• **Short problem**: Count the lines of the items below that contain the string "pixel". Reply with the number alone.

• **Material shown**:
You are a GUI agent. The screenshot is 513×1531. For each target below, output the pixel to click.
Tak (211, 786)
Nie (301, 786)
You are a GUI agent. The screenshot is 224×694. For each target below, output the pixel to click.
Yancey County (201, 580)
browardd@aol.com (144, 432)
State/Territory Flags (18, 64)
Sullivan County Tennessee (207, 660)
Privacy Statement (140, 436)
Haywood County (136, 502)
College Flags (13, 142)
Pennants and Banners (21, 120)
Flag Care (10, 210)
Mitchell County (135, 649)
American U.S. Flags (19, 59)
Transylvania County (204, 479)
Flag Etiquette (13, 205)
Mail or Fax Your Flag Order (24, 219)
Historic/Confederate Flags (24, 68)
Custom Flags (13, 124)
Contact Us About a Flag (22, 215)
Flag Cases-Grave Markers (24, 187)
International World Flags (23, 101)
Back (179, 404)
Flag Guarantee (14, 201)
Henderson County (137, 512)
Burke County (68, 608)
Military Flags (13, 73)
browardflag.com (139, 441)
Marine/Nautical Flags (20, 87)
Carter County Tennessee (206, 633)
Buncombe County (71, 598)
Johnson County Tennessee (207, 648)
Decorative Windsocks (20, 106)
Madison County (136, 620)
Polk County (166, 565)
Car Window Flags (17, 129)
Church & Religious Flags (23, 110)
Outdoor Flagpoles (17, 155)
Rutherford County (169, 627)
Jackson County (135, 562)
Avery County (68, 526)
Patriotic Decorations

• **Full response**: 2